Thursday, October 22, 2015

Today is the second official feast day on the Church’s calendar of Saint John Paul II, my hero in the faith and the inspiration of my life’s work. During his canonization ceremony, Pope Francis stated:
\

In his service to the People of God, Saint John Paul II was the pope of the family. He himself once said that he wanted to be remembered as the pope of the family. I am particularly happy to point this out as we are in the process of journeying with families toward the Synod on the family. It is surely a journey that, from his place in heaven, he guides and sustains.
     The Synod on the family, of course, concludes this week. Sadly, based on reports coming out of Rome, it would appear that most of the cardinals and bishops gathered for the Synod are unaware of the treasure that “the pope of the family” gave us in his theology of the body.
I’ve read of interventions at the Synod calling for compelling answers to the pressing questions on the hearts and minds of contemporary men and women regarding marriage, but I haven’t heard of any reports recognizing, as John Paul II affirmed, that his theology of the body provides “the answers to the perennial questions in the conscience of men and women and also to the difficult questions of our contemporary world concerning marriage” (TOB 133:4).
I’ve read of interventions at the Synod calling for a renewed appreciation of magisterial teaching on sexuality and marriage, but I haven’t heard of any reports recognizing, as John Paul II affirmed, that “the theology of the body … is quite indispensable for an adequate understanding of the magisterial teaching” on these subjects (TOB 59:7).
Similarly, I’ve read of numerous interventions calling for renewed educational efforts that help contemporary men and women understand the requirements of marital love, the reasons for these requirements, and for pastoral solutions that empower men and women to fulfill those requirements, but I haven’t heard of any reports recognizing, as John Paul II affirmed, that his theology of the body “is at the same time a pedagogy [that] seeks to educate man by setting the requirements before him, giving reasons for them, and indicating the ways that lead to their fulfillment” (TOB 59:2).

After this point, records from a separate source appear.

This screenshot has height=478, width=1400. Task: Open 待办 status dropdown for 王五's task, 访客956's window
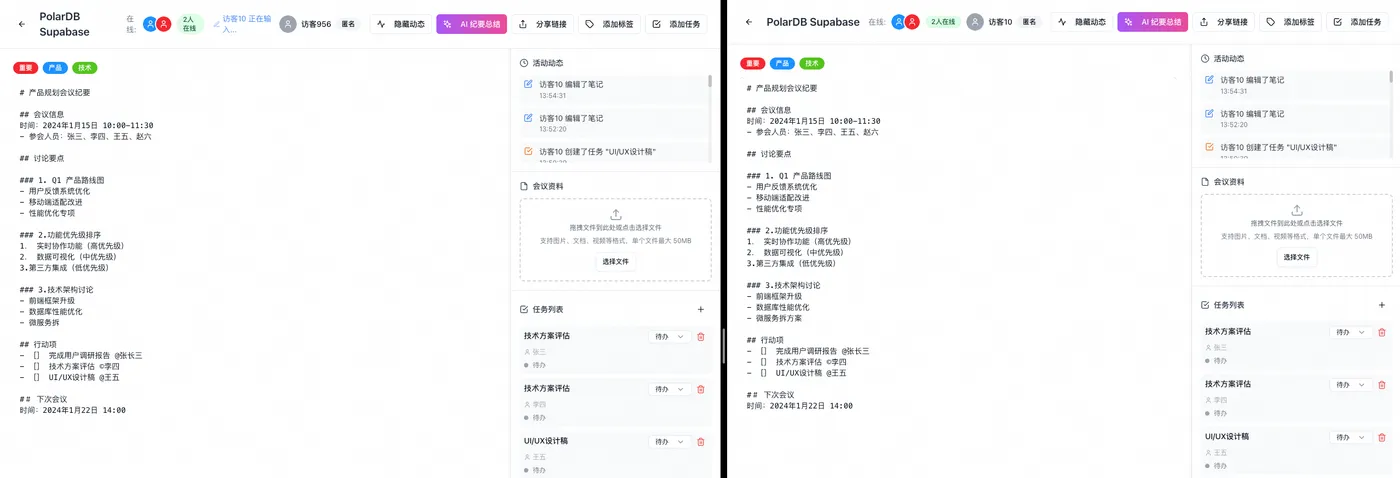tap(669, 441)
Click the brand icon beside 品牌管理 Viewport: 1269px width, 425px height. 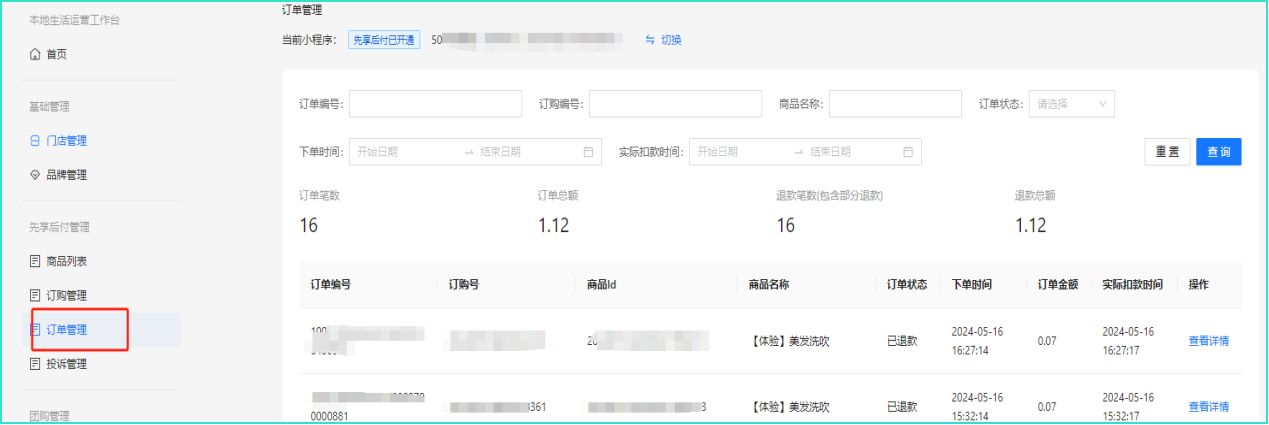coord(35,175)
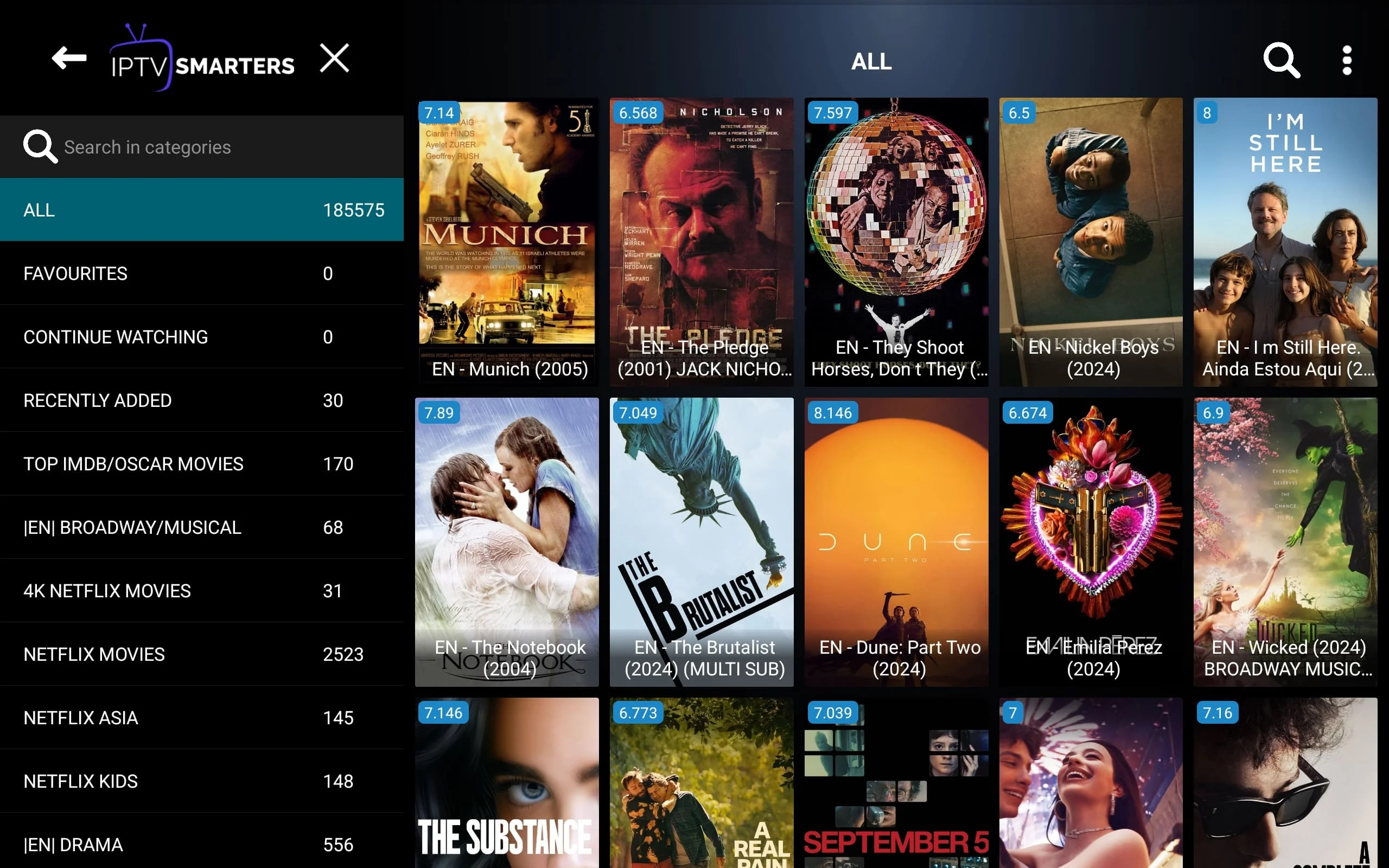Go back using the left arrow icon

point(69,58)
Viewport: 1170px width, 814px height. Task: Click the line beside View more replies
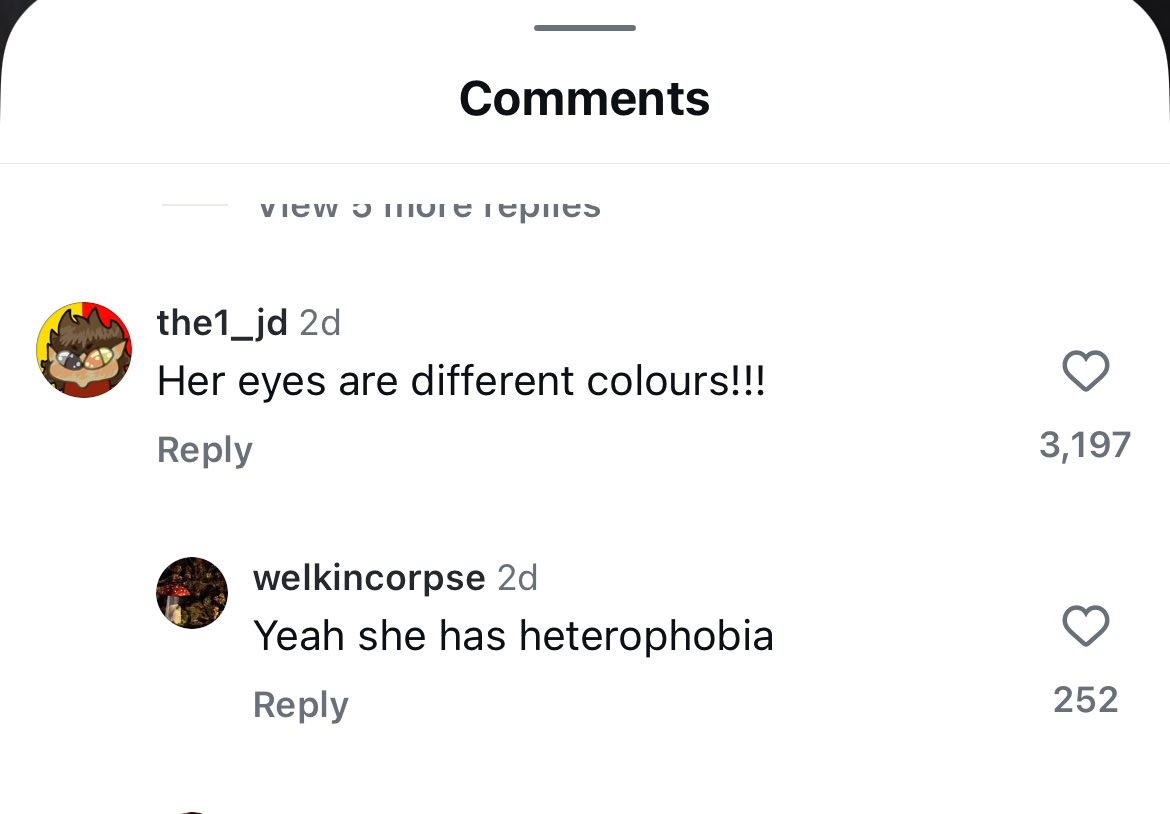pyautogui.click(x=195, y=205)
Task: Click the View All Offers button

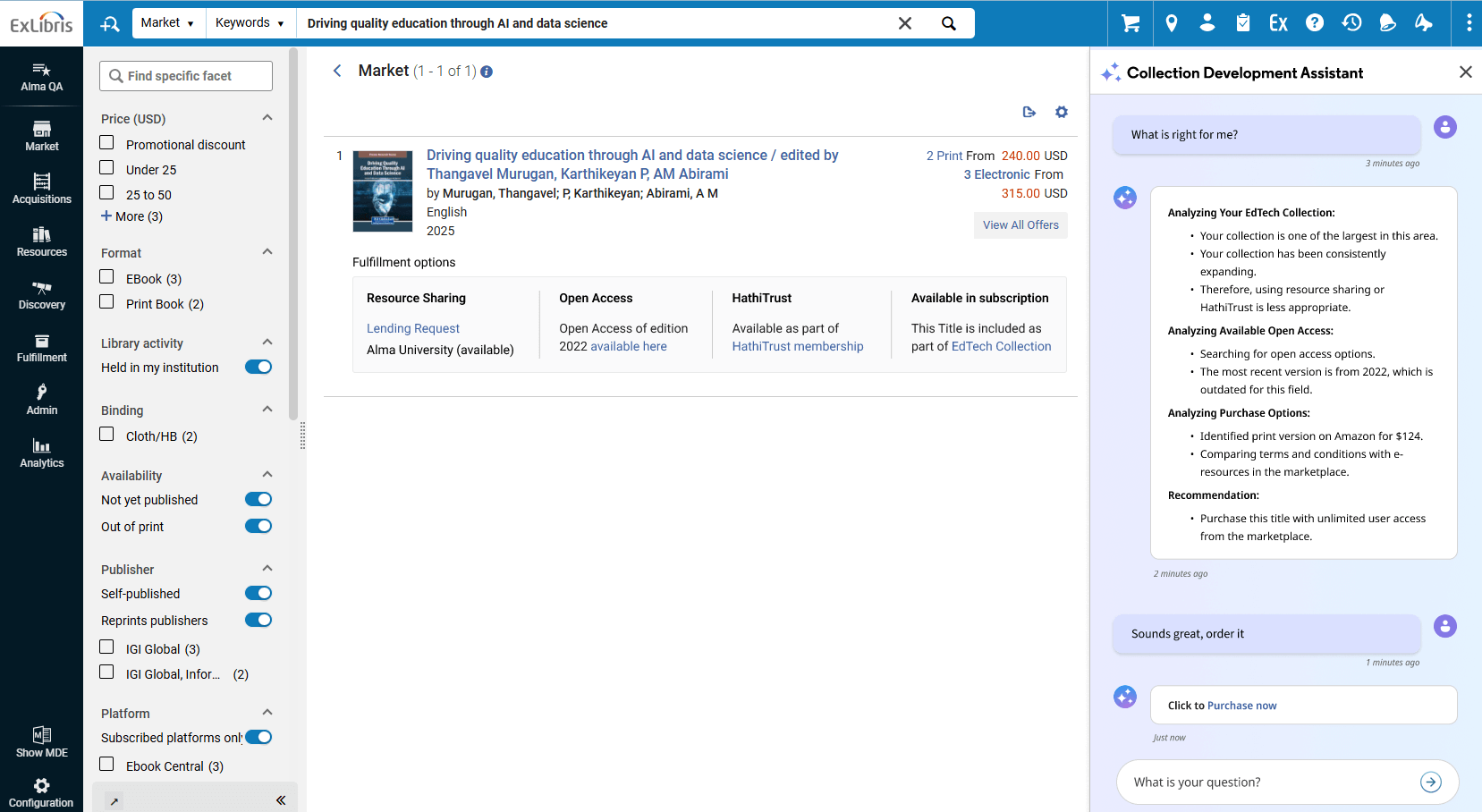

I also read an intervention at the Synod insisting – rightly – that what is needed to address today’s crisis in the family is an extensive, Christ-centered, biblical vision that restores the foundations of what it means that we are created male and female in the image of God, but this bishop seemed completely unaware of the fact that we’ve already been given precisely this in Saint John Paul II’s theology of the body.
It can be disheartening, but, honestly, it’s not surprising. This has been my experience speaking to priests and bishops around the world over the last two decades: very few are familiar with the riches Saint John Paul II has given us.
I say this not to disparage the leaders of our Church. There are a-thousand-and-one understandable reasons they haven’t been exposed to John Paul II’s teaching. I say it, rather, to give those of us who have been exposed to this life changing teaching a-thousand-and-one reasons to share it with everyone we know – including our priests and bishops!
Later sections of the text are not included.